We’re launching Crux to make sustainable finance more efficient and interconnected. Our network and tools will help developers, tax credit buyers, and financial institutions transact & manage transferable tax credits. Over time, we expect to expand to other financial products that help developers efficiently finance projects.

This is a multidisciplinary challenge that will require a multidisciplinary team. We have built an early team with decades of experience in the power industry, project finance, financial markets, and software engineering – particularly in regulated industries. Allen and I had the privilege of co-founding, building, and selling a marketplace software company. I then joined the Treasury Department as Deputy Chief of Staff. My work there built on my previous experience as Senior Advisor for Financial Markets at Treasury – and my experiences at BlackRock and in financial technology. Rob Parker joins us most recently from REV Renewables where he was CFO; prior to that, he was at AES, Google, and LS Power. Our rapidly growing product and engineering team have scaled products to millions, and to large enterprises in regulated industries.

Today, we’re proud to officially announce Crux and the closing of our first $4.6 million of funding, led by Lowercarbon Capital. Chris Sacca and his team were early investors in our last company and we’re excited to work together again.

Additional investors include New System Ventures, Overture, Ardent Venture Partners, the Three Cairns Group, and Bolt, a QED seed program. Individual investors include the founders of multi-billion dollar finance and clean energy companies, top energy finance lawyers, the partners of leading venture capital firms, Lee Sachs of Gallatin Point, and Henry Kravis of KKR. Investors in the company collectively generate billions of dollars of tax credits annually. Ian Samuels of New System Ventures played an especially pivotal role incubating this company and being a visionary thought partner, and will continue to play an important role as a founding advisor.

We’re also excited to be featured in an article in CNBC.

We’re thrilled to kick-off our Crux journey.

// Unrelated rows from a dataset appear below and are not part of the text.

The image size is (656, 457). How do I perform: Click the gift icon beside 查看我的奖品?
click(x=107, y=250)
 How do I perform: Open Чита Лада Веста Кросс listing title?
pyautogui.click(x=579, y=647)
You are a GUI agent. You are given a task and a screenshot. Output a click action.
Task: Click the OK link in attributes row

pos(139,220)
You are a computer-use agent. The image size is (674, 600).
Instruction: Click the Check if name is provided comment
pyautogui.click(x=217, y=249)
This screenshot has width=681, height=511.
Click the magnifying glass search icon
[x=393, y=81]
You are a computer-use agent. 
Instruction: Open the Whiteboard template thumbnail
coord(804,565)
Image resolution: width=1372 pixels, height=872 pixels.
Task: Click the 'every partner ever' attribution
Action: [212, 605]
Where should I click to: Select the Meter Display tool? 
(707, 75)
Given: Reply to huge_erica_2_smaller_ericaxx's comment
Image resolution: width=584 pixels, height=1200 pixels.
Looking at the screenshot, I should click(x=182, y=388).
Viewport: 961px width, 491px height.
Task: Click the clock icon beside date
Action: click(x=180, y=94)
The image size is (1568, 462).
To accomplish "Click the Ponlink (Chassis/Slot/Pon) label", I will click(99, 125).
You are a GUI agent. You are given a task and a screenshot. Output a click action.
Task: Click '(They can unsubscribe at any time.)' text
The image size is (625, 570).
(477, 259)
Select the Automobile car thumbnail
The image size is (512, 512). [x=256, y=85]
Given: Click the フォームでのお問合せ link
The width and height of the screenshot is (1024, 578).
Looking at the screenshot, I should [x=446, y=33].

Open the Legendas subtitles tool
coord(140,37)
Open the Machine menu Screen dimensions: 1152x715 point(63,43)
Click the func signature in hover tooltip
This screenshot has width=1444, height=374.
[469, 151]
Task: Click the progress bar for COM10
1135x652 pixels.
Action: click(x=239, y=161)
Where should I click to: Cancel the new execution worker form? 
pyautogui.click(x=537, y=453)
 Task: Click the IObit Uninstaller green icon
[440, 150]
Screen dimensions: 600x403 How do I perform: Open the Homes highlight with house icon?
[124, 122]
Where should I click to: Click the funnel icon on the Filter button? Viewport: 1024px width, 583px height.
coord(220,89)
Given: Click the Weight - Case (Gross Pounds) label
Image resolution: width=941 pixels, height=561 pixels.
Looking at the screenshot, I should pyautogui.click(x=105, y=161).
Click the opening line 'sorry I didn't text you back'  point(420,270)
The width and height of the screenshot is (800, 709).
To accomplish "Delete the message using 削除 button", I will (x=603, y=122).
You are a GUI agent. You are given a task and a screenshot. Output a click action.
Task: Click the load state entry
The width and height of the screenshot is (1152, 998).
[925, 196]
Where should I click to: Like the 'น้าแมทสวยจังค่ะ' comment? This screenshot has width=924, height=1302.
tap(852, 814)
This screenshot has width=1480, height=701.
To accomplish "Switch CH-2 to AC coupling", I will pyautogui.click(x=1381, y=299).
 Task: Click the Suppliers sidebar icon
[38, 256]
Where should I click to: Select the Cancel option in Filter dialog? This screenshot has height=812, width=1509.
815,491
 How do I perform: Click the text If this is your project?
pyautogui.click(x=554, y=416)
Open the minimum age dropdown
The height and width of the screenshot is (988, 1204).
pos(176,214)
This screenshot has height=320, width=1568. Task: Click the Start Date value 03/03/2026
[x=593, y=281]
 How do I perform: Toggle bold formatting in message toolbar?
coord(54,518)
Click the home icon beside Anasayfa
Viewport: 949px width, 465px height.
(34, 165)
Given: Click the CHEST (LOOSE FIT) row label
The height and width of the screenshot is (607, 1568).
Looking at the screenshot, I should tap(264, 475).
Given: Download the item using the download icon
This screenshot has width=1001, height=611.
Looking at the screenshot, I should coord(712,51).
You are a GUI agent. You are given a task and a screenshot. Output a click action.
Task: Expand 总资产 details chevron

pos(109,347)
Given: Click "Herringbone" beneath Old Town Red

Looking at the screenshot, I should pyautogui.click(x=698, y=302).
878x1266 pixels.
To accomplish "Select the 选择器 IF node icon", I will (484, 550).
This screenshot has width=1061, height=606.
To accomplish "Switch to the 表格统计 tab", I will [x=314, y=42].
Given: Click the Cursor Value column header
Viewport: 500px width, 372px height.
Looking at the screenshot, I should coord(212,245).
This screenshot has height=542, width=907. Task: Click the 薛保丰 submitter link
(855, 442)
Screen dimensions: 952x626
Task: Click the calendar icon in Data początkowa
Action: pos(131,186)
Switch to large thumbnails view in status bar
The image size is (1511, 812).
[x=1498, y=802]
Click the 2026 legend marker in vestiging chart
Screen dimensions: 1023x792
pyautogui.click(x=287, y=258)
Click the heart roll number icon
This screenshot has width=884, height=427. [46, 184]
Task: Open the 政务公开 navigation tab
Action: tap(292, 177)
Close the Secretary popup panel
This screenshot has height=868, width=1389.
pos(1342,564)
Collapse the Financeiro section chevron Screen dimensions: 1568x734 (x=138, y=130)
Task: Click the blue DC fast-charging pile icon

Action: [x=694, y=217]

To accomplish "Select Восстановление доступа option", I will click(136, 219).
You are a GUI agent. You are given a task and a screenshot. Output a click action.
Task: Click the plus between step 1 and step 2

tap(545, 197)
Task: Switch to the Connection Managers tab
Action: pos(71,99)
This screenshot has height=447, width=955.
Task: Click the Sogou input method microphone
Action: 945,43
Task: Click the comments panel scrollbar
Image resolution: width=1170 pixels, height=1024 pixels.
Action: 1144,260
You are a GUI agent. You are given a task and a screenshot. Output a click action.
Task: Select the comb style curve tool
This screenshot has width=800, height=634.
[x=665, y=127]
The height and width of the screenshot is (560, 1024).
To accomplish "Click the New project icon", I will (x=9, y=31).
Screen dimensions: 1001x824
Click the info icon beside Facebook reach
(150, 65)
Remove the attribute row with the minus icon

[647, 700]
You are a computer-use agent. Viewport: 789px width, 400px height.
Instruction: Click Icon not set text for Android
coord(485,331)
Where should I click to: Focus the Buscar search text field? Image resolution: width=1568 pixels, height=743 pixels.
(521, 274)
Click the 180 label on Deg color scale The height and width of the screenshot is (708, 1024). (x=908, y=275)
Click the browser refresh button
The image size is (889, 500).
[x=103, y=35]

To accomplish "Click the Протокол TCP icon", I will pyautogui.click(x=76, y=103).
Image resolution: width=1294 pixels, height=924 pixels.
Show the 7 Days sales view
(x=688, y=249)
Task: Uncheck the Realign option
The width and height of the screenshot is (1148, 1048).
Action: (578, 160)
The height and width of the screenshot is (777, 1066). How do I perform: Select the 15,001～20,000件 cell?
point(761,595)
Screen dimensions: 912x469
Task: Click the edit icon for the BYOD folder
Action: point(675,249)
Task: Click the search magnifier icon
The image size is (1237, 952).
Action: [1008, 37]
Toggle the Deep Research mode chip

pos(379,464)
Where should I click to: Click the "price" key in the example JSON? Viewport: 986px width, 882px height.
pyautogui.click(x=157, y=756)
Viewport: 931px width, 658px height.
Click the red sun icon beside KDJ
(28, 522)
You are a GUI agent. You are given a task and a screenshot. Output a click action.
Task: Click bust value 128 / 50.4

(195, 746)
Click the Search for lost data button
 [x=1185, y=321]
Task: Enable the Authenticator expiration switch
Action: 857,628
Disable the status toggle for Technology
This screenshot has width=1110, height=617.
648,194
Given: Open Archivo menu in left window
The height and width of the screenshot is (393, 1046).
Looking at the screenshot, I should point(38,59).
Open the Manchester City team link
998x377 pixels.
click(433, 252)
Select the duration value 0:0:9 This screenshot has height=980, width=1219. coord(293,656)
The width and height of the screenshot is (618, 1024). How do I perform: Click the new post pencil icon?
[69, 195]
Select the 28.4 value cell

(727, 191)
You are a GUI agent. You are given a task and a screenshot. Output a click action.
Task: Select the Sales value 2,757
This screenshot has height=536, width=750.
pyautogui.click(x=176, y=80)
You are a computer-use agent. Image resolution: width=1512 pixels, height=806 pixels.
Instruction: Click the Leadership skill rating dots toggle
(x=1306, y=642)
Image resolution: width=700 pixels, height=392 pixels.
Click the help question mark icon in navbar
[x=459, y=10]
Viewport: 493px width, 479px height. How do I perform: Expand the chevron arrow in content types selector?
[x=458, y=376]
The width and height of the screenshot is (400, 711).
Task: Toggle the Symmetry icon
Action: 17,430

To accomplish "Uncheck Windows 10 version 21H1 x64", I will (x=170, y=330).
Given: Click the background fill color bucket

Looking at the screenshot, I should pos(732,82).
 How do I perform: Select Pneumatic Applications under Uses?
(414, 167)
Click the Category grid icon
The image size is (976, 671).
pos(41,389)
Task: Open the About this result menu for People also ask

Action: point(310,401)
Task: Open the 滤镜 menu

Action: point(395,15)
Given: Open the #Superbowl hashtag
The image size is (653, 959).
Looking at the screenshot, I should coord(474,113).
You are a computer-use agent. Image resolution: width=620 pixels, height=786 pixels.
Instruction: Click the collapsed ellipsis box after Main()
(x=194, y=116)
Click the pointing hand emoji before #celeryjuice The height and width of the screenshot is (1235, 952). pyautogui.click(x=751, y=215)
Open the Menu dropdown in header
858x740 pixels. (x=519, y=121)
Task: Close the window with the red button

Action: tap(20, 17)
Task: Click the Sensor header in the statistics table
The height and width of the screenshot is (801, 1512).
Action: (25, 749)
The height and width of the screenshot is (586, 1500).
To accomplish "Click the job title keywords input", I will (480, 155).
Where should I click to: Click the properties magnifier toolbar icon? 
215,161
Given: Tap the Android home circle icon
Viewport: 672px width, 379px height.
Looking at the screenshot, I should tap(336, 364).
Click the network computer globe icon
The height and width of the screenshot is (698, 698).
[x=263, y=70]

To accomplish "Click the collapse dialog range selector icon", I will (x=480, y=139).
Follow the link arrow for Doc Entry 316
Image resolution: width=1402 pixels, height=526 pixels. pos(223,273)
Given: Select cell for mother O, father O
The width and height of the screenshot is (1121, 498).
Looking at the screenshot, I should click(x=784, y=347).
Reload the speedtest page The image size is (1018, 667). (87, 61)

Read on for more details about the energy transition, our story, and how you can join the Crux ecosystem.

The clean energy revolution is here – and the IRA will speed it up

Clean energy prices have decreased dramatically in the last decade: the cost of electricity from solar power decreased 85% between 2010 and 2020 and the cost of wind energy fell by roughly 50%, according to a United Nations report. And 2022 was a record year for clean energy growth. This growth was especially stark in light of severe energy disruptions impacting much of the world.

With costs falling rapidly, investments in clean energy and decarbonization are surging. Developers, manufacturers, and other parties invested a record-breaking $495 billion worldwide into clean energy in 2022. And analysts project the growth of clean energy to continue in the years ahead: one estimate says clean energy will account for 95% of the increase in global power capacity through 2026.

All of this to say: the market for clean energy and decarbonization was already growing rapidly – even before Congress stepped in to accelerate the energy transition with the Inflation Reduction Act.

As Dan Lashof of the World Resources Institute said:

“This legislation truly is transformative. It gives long-term investment certainty, which will really mobilize capital and transform our energy system.”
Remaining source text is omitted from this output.